◆ Task item
A single number is required: how many lines in the records below contain "target".

◆ Input for this task
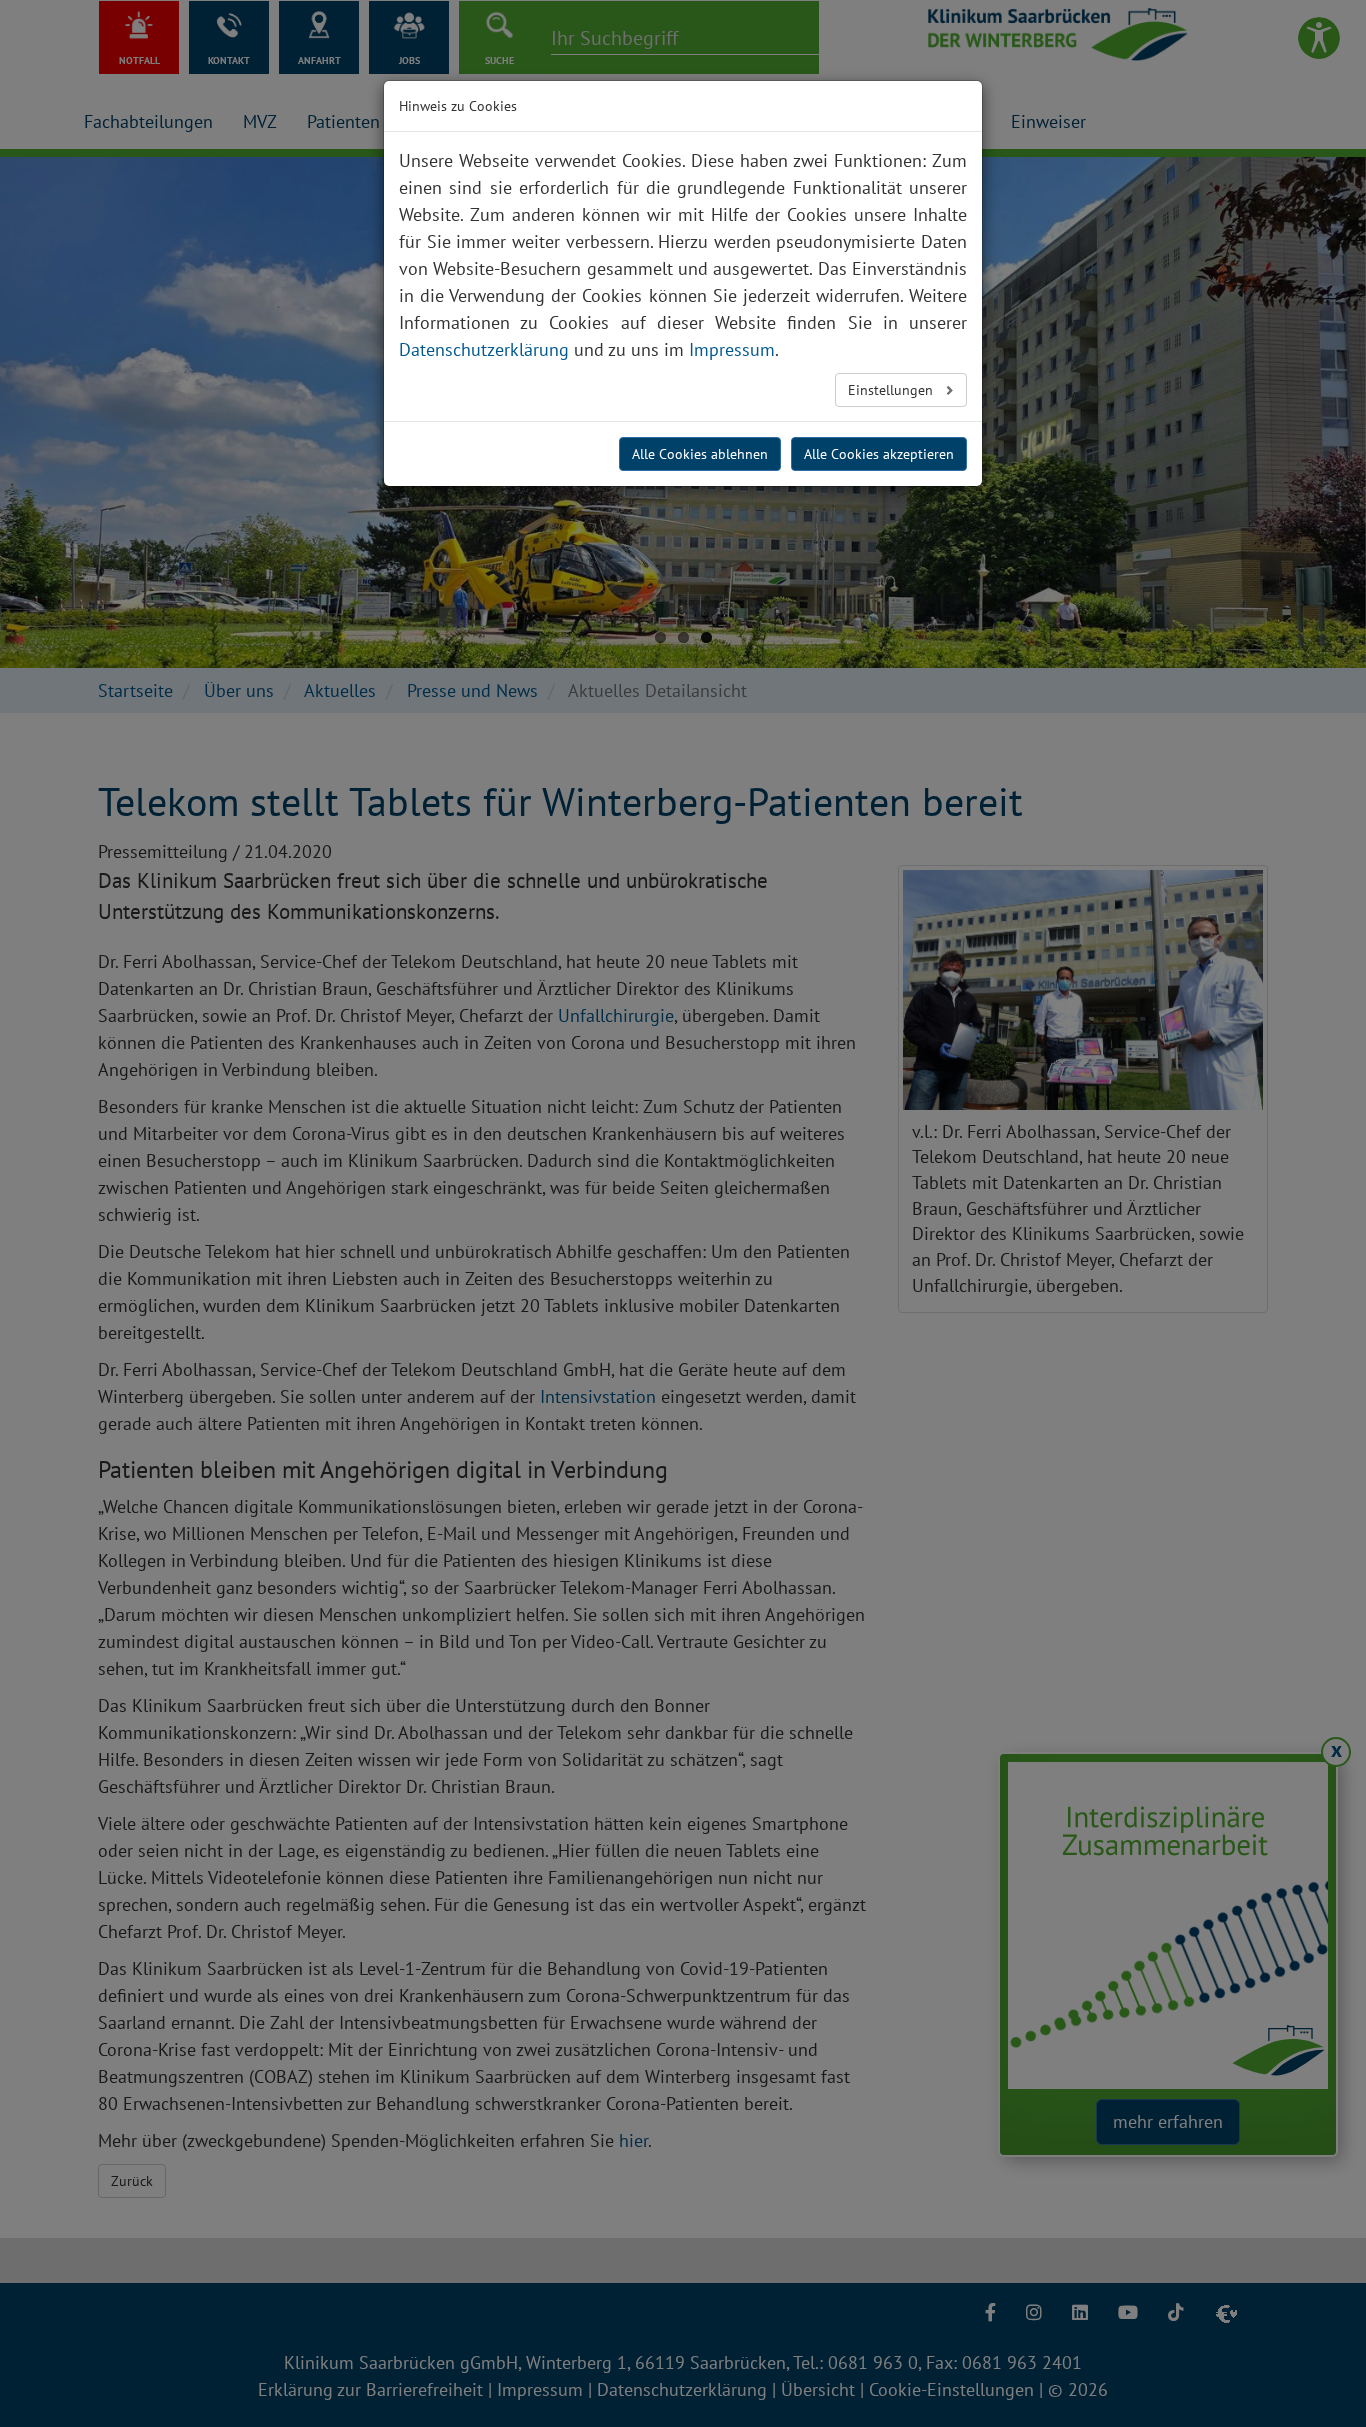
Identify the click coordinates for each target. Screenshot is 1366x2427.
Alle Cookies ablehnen (700, 454)
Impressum (732, 349)
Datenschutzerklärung (484, 349)
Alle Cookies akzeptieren (879, 454)
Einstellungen (892, 390)
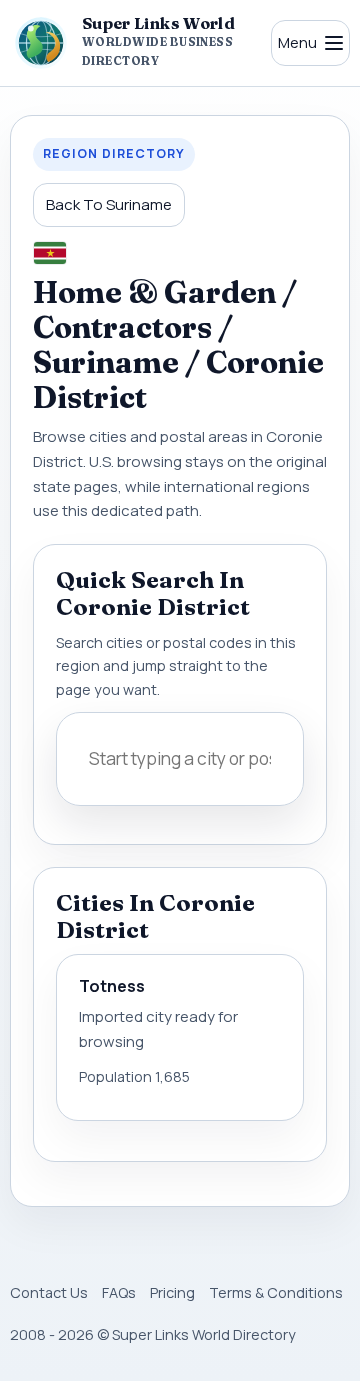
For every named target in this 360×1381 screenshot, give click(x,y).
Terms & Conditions (276, 1292)
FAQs (119, 1292)
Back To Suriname (109, 204)
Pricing (172, 1292)
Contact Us (49, 1292)
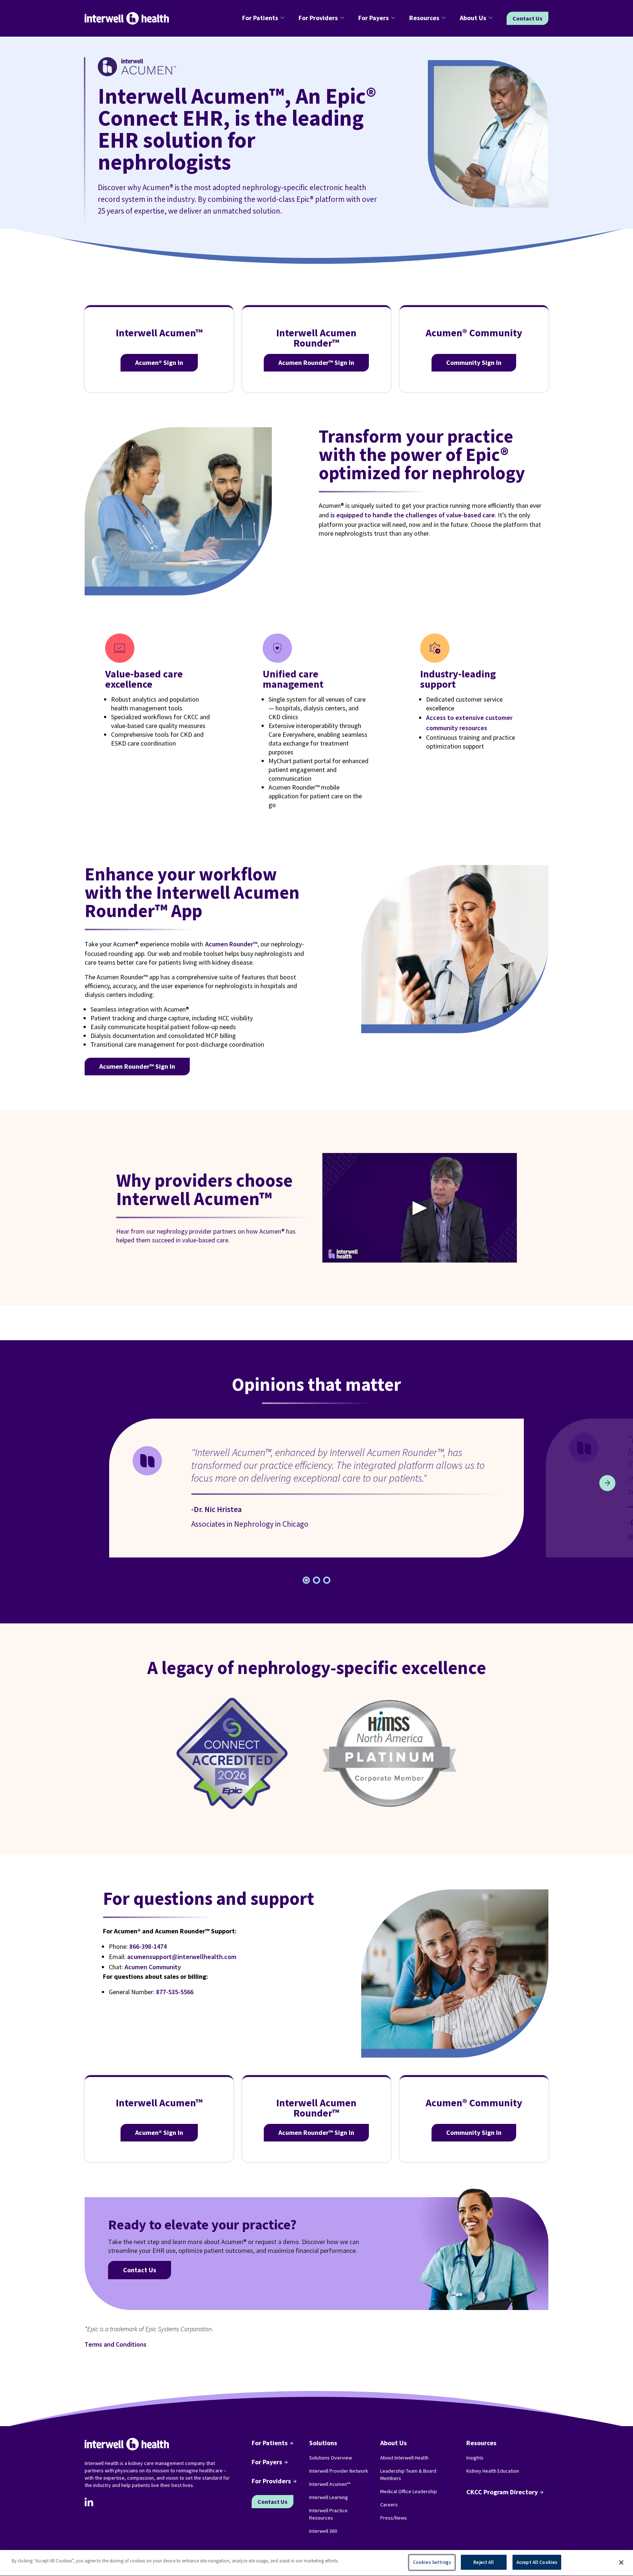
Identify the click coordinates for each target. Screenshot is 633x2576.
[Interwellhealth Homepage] (127, 18)
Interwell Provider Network (338, 2471)
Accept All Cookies (537, 2562)
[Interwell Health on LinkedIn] (89, 2502)
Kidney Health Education (492, 2471)
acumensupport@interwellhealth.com (181, 1956)
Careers (389, 2504)
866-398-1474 (148, 1946)
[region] (316, 2563)
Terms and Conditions (116, 2344)
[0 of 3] (306, 1580)
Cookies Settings (432, 2562)
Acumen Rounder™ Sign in (316, 362)
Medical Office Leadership (408, 2491)
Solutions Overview (330, 2457)
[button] (264, 18)
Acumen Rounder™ (231, 944)
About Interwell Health (404, 2457)
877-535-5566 (174, 1992)
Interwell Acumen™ (329, 2484)
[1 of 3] (316, 1580)
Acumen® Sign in (159, 362)
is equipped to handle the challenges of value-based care (412, 515)
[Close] (621, 2562)
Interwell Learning (328, 2497)
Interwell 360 (323, 2531)
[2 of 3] (326, 1580)
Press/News (393, 2517)
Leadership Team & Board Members (408, 2474)
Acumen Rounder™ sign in (137, 1066)
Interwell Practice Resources (328, 2514)
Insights (475, 2457)
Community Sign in (473, 362)
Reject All (483, 2562)
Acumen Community (153, 1967)
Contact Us (527, 18)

◆ Output
3